[TASK INSTRUCTIONS] From the records below, copy every line that contains the word "will".

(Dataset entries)

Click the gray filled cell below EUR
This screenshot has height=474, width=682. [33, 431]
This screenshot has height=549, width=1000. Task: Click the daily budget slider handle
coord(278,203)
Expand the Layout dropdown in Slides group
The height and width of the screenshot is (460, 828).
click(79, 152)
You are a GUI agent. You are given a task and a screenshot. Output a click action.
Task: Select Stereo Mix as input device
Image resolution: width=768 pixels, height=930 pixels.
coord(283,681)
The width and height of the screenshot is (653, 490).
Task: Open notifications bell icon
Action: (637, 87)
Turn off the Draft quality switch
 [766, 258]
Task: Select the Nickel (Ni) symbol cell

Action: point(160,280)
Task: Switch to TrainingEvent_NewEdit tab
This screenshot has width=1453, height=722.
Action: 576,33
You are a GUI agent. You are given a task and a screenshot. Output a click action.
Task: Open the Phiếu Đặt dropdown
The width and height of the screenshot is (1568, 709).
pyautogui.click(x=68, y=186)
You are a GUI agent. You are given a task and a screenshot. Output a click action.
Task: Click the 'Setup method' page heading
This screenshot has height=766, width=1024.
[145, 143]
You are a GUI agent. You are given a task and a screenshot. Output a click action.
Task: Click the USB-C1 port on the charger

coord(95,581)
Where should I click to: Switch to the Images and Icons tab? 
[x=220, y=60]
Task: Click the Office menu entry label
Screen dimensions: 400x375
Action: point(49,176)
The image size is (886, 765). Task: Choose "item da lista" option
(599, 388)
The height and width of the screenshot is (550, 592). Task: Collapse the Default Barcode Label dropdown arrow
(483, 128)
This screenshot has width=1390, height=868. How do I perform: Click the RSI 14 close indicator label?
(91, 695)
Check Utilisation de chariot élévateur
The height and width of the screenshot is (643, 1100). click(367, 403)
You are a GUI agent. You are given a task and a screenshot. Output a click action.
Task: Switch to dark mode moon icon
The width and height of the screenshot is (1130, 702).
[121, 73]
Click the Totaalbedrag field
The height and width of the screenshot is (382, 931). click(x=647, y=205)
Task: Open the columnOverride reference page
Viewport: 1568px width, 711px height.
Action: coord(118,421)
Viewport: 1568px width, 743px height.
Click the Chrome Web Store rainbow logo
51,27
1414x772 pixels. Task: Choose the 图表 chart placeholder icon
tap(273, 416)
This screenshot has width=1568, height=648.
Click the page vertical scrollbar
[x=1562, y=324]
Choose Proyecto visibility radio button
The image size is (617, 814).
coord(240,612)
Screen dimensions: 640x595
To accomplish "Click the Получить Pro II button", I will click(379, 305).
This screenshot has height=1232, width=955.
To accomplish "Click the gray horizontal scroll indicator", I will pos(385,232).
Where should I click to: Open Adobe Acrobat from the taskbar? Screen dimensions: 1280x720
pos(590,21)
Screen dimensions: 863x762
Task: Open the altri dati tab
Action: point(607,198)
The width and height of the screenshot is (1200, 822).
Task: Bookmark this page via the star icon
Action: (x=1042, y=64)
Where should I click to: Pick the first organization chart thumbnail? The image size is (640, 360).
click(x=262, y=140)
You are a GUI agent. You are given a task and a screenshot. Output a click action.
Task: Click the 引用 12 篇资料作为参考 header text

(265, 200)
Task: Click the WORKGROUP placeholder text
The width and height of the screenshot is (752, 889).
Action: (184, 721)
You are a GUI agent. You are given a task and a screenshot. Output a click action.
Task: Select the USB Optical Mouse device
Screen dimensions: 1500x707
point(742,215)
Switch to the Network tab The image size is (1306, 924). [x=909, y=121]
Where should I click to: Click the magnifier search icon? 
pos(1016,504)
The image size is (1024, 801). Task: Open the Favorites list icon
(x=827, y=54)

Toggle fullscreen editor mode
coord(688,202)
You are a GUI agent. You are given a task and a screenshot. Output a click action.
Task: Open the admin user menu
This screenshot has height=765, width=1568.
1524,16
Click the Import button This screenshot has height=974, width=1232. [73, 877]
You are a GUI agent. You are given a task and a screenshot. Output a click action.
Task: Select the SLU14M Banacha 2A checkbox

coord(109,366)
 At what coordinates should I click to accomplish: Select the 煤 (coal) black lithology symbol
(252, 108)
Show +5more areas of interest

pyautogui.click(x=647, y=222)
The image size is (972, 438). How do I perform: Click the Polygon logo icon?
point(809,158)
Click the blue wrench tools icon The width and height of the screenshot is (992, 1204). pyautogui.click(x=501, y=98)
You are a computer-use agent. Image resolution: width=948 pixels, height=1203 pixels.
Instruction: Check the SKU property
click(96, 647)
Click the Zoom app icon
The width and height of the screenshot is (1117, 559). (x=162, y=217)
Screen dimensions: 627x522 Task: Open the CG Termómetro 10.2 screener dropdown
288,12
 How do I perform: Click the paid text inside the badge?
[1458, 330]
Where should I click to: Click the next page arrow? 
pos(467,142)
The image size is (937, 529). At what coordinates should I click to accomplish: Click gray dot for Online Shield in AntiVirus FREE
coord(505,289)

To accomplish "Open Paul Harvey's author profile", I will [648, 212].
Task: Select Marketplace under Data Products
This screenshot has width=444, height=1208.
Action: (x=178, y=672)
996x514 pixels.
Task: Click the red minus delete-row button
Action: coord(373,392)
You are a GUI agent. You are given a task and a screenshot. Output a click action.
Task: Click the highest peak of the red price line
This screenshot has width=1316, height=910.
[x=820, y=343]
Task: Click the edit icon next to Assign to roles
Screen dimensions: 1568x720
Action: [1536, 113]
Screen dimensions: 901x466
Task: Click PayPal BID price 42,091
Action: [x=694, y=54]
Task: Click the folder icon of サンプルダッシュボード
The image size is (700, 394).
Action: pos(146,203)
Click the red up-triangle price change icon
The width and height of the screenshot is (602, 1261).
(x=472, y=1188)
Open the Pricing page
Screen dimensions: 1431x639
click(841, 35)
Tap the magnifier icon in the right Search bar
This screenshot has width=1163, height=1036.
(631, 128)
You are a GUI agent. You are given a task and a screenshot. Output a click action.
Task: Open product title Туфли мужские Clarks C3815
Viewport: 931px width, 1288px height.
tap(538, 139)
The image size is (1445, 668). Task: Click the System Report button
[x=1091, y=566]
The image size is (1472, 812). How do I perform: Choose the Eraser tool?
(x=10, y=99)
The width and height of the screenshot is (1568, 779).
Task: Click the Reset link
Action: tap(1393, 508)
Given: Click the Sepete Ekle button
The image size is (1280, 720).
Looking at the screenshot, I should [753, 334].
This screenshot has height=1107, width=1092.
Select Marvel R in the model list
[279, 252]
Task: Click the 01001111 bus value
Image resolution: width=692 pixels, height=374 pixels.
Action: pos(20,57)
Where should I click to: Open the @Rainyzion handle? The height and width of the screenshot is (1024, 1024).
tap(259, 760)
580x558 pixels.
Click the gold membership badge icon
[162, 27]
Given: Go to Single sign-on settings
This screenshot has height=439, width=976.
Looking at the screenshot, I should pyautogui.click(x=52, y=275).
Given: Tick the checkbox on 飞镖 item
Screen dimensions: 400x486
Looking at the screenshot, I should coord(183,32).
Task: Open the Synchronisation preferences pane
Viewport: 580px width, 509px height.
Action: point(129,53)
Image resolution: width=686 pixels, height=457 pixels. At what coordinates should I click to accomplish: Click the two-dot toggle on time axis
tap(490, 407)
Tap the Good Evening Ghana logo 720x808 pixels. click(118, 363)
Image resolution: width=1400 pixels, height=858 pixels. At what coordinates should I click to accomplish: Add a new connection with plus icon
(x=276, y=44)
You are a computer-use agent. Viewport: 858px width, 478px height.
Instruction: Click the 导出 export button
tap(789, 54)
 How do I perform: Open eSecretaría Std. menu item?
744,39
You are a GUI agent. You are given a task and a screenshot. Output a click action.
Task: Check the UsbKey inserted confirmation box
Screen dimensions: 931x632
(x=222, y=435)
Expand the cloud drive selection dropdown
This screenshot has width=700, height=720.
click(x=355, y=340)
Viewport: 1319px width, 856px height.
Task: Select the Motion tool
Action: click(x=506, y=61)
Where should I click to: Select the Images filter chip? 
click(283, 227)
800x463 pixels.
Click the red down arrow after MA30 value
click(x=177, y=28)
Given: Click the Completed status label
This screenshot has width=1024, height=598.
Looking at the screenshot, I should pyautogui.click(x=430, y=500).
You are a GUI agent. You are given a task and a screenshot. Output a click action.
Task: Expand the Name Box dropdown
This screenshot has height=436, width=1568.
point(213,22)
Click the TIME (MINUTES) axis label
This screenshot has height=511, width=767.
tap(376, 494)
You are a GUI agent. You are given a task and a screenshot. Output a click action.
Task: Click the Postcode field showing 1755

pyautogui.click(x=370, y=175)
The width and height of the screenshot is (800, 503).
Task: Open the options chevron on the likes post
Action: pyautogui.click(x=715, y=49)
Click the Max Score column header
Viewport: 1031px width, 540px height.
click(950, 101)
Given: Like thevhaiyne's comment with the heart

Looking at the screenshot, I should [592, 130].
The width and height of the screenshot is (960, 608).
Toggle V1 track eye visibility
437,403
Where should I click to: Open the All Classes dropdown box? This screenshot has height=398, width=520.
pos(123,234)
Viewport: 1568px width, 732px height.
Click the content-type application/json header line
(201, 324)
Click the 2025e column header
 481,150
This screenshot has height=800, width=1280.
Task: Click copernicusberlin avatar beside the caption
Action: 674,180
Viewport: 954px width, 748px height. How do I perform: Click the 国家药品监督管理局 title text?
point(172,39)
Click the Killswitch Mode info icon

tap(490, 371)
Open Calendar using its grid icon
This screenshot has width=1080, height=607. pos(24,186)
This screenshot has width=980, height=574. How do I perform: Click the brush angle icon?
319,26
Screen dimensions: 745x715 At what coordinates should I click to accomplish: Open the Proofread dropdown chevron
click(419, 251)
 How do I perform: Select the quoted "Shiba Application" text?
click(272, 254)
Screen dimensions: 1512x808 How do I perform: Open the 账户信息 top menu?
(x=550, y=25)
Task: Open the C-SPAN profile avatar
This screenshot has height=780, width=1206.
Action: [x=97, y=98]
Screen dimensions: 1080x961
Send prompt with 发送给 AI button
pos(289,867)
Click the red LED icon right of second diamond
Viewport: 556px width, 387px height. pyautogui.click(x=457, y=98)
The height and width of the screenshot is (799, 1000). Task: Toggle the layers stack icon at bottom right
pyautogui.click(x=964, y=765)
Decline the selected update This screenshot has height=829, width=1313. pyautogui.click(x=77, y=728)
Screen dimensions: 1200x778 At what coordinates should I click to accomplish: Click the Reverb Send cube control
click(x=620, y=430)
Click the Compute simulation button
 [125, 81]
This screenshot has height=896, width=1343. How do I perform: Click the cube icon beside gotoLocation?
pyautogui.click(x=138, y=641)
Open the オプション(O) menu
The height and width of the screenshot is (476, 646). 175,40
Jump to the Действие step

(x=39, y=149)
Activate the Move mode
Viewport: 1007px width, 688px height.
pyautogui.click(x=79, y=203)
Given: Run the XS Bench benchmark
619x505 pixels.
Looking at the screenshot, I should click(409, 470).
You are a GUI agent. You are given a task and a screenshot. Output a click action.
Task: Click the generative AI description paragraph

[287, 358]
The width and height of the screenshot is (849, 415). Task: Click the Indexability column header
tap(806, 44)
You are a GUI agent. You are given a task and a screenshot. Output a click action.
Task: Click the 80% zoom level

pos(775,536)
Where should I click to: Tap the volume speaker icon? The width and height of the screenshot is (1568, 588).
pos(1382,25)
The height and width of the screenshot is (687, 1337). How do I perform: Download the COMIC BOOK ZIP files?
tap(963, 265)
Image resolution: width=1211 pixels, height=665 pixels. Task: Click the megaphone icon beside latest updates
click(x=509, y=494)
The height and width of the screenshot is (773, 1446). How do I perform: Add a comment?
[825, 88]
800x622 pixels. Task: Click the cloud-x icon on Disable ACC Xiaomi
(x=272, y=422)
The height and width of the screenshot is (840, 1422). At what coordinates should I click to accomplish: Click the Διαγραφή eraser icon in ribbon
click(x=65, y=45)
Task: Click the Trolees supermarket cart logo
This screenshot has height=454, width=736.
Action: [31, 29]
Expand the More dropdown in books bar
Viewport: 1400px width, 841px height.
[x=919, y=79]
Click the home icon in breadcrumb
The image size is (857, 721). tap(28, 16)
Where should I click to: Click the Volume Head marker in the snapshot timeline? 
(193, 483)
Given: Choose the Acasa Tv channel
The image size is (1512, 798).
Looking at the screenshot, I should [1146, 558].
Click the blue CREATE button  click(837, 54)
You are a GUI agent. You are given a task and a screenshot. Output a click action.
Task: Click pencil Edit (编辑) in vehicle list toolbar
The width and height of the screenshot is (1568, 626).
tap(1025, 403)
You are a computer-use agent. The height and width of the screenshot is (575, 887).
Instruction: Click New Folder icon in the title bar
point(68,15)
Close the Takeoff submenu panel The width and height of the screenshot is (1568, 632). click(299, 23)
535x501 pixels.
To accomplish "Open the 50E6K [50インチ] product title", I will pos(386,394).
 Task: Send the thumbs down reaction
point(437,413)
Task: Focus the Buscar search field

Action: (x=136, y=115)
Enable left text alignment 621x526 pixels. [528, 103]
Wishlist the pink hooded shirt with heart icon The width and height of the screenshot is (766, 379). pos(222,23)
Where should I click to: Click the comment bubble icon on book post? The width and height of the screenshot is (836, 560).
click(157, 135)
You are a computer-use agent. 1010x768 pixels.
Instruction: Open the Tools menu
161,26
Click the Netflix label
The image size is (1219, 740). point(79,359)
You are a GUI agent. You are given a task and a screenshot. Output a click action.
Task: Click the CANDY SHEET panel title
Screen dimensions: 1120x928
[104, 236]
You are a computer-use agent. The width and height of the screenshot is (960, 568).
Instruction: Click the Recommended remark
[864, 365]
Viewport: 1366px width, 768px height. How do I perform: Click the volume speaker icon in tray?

[ANSWER AREA]
To accomplish "Click the Получить Pro II button", I will click(379, 305).
To accomplish "Click the gray horizontal scroll indicator", I will pos(385,232).
To accomplish "Open Paul Harvey's author profile", I will [648, 212].
To accomplish "Open the 50E6K [50インチ] product title", I will pos(386,394).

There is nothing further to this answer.